Imogen looked at her. ‘Do you?’ she said.

Alexa closed her eyes. Inside her lids, a thousand images and memories replayed themselves.

Then, ‘Yes, I do,’ she said, as she opened them again and let her gaze rest unflinchingly on her condemning friend. ‘Guy is not like that. I know. I know you didn’t like the way he came and went, but I’ll tell you, and I’ll tell you again and go on telling you, I was OK with it. It suited us both.’

Imogen just nodded. ‘Right. So will it suit you when he swans back into your life and suggests picking up again where you left off, because his honeymoon’s over?’

For a moment as brief as the stab of a knife emotion leapt in Alexa’s throat. Then, very carefully, she answered.
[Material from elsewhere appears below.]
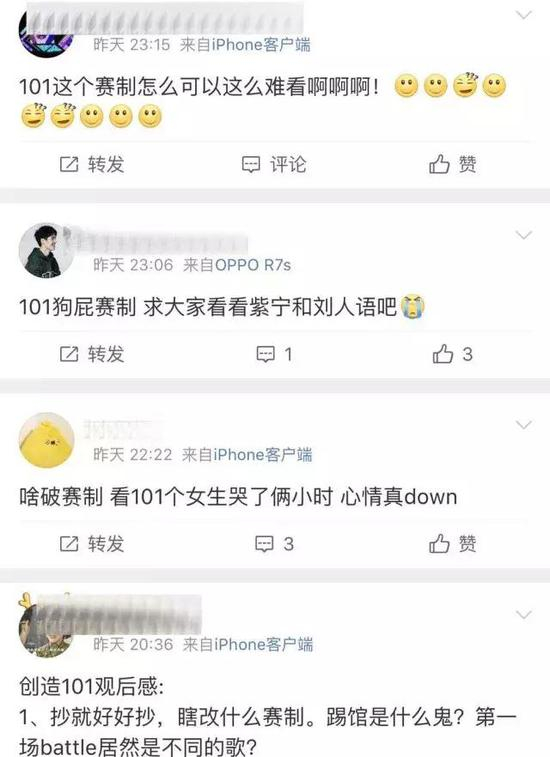The width and height of the screenshot is (550, 757).
Task: Open comments on the 23:15 post
Action: (x=274, y=164)
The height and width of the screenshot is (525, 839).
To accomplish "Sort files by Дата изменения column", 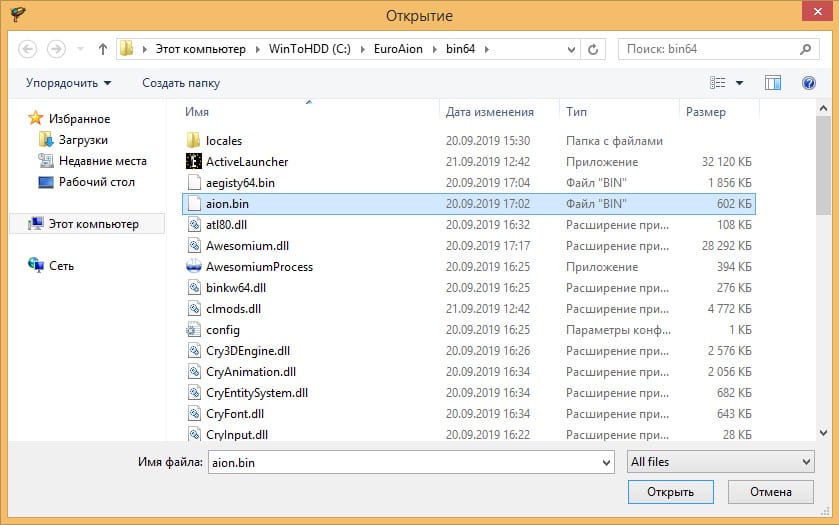I will coord(489,112).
‘That isn’t Guy. Whatever the reasons he’s marrying—and for all I know he’s loved her for years and has been waiting for her to grow up—’ She ignored the derisive snort from Imogen at this fairy-tale explanation. ‘He’ll treat her honourably. Why shouldn’t he?’

Imogen just looked at her. ‘Because,’ she spelt out, ‘he didn’t treat you “honourably”, that’s why. And, Alexa, you’re no Carla Crespi—she’s as hard as nails and must have ambition written all the way through her like a stick of rock. So what excuse was there for the way he treated you? Apart from the excuse you keep coming up with? Saying you liked being treated like that! OK, OK, I won’t go on about it any more—I’ll just leave you to find out the truth for yourself. Because I’ll bet you, hand on heart, that that painted little doll he’s marrying won’t keep him between her sheets. I will bet you the sum of one hundred pounds—cash down, Alexa—that he’ll be running to another woman, wedding ring on his finger or not!’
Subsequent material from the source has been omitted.